- Written problem 1
Update the SAP CAP tutorial below. Start at "13. Now, the" and go on through "mode (Photo by the author)", giving it again with "Open API Preview" changed to "OpenAPI Preview".
- Written problem 2
Answer these questions from the SAP CAP tutorial below.
(a) Which command adds native Swagger UI support?
(b) Which command adds initialization data?
(c) Which country of origin does the data set give for the Sphynx?
- Written problem 3
Resume the SAP CAP tutorial below, picking up right after the last part shown.

- Selected passage
▼

6. The DB model entities are private by default and are not being exposed. Exposing model entities is done through service definitions. For that, we need to create a new service cat-catalog.cds in ./srv/ folder:

Creating a service definition cat-catalog.cds under ./srv/ (Photo by the author)

7. The definition for your service CatCatalog will look like this:

using catcat.domain as domainSchema from '../db/domainSchema';

@title: 'cat-catalog'
@Core.LongDescription: 'Provides all entities/services related to handling cat breeds.'
service CatCatalog{

  @readonly
  @description : 'Returns a list of all cat breeds'
  entity CatBreeds as projection on domainSchema.CatBreeds {
    *
  } 

}

8. Already done! We can take a first glimpse at our created service using the command cds watch:

npm install

cds watch

9. The command cds watch allows us to open the service in a debugging mode. It will look like this:

SAP CAP standard service landing page during debugging (Photo by the author)

10. Awesome! Looks very nice. We have a cat-catalog service that exposes CatBreeds as an endpoint. Beautiful.

Adding Open API support

11. Now, let's try to interact with our service. For that, I recommend to add native Swagger UI support (cds-swagger-ui-express) with:

npm add --save-dev cds-swagger-ui-express

12. That's all. We now run cds watch again:

cds watch

13. Now, the previously shown UI loaded. As you see, we have a new button for Open API Preview:

Additional button Open API Preview appeared after installing cds-swagger-ui-express (Photo by the author)

14. After clicking, we are immediatelly greeted with a Swagger UI. We didn't need to set up anything. How nice!

Swagger UI natively served by SAP CAP in debugging mode (Photo by the author)

Adding initialization data

15. When you play around in Swagger UI, you will see that the CatBreeds service is empty. For that, we can add some initialization data with the command cds add data:

cds add data

16. The command executed and generated a .csv file under .\db\data\\*.csv:

*.csv-file to initialize our service with data (Photo by the author)

Thats how you can locate it in your explorer:

*.csv-file to initialize our service with data (Photo by the author)

17. Now, we just need to add our data to the CSV. I asked AI to generate us 10 items for our data set. Use with caution - these might not be real CatBreeds:

name,originCountry,coat,pattern
Persian,Iran,Longhair,Solid
Siamese,Thailand,Shorthair,Pointed
Maine Coon,United States,Longhair,Tabby
Bengal,United States,Shorthair,Spotted
Sphynx,Canada,Hypoallergenic,None
Ragdoll,United States,Longhair,Pointed
Russian Blue,Russia,Shorthair,Solid
Abyssinian,Egypt,Shorthair,Ticked
Scottish Fold,Scotland,Shorthair,Solid
Norwegian Forest Cat,Norway,Longhair,Tabby

18. Save the *.csv-file and run cds watch again. Use Open API Preview and test the API again. You will now see that data is being returned:

Output of Swagger UI containing data stored by CAP service (Photo by the author)

Our fully featured API is already working! Now it's time to move towards the connection of our front-end.

Adding the OpenAPI export

19. Let's create an OpenAPI export. I personally like to add it as a command within the CapService folder root through package.json. Modify yours with "genopenapi" like shown below:

{
  "name": "CAPService",
  "version": "1.0.0",
  "description": "A simple CAP project.",
  "repository": "<Add your repository here>",
  "license": "UNLICENSED",
  "private": true,
  "dependencies": {
    "@sap/cds": "^8",
    "express": "^4"

▲

- Recorded information
▼

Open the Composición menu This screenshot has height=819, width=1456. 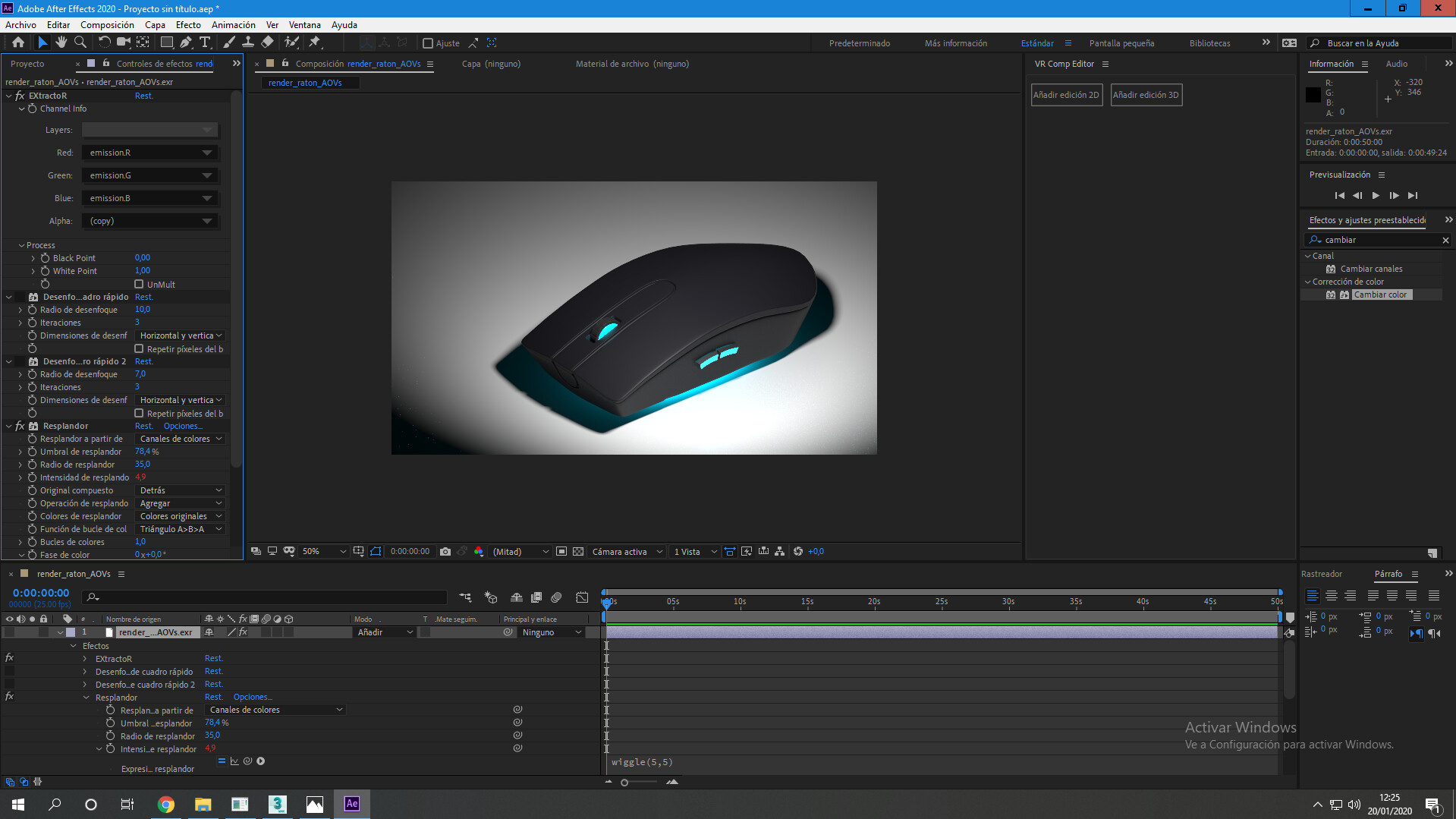pos(106,24)
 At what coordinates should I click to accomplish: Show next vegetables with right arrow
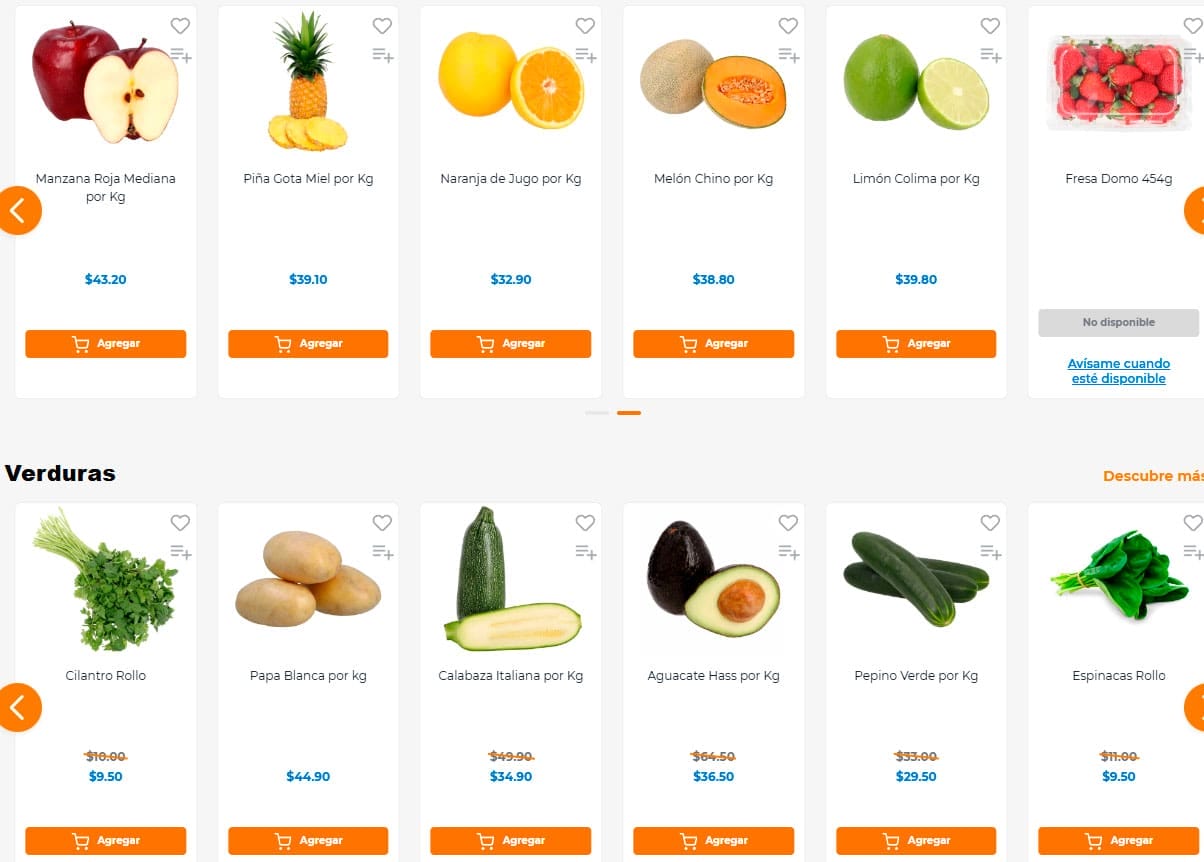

▲

- Task result 1
13. Now, the previously shown UI loaded. As you see, we have a new button for OpenAPI Preview:

Additional button OpenAPI Preview appeared after installing cds-swagger-ui-express (Photo by the author)

14. After clicking, we are immediatelly greeted with a Swagger UI. We didn't need to set up anything. How nice!

Swagger UI natively served by SAP CAP in debugging mode (Photo by the author)

- Task result 2
(a) npm add --save-dev cds-swagger-ui-express
(b) cds add data
(c) Canada

- Task result 3
  },
  "devDependencies": {
    "@cap-js/cds-types": "^0.10.0",
    "@cap-js/sqlite": "^1",
    "cds-swagger-ui-express": "^0.10.0",
    "swagger-ui-express": "^5.0.1"
  },
  "scripts": {
    "start": "cds-serve",
    "genopenapi": "cds compile srv --service all -o docs --to openapi --openapi:diagram false"
  }
}

20. We now run the command to generate the service definition:

npm run genopenapi

As you can see, a new file of type .openapi3.json has been created in the ./docs/ folder. It contains the service definition:

OpenAPI3 spec created under ./docs/ for our CatCatalog service (Photo by the author)

21. You see that a new folder has been added. We should add ./docs/ to .gitignore file to avoid using outdated api specs (personal recommendation)

Adding docs/ to .gitignore to not accidentially use outdated service definitions (Photo by the author)

Done! We can now relieable generate Open API Specifications for your CAP service.

Implementing the translation from OpenAPI to TypeScript (TS)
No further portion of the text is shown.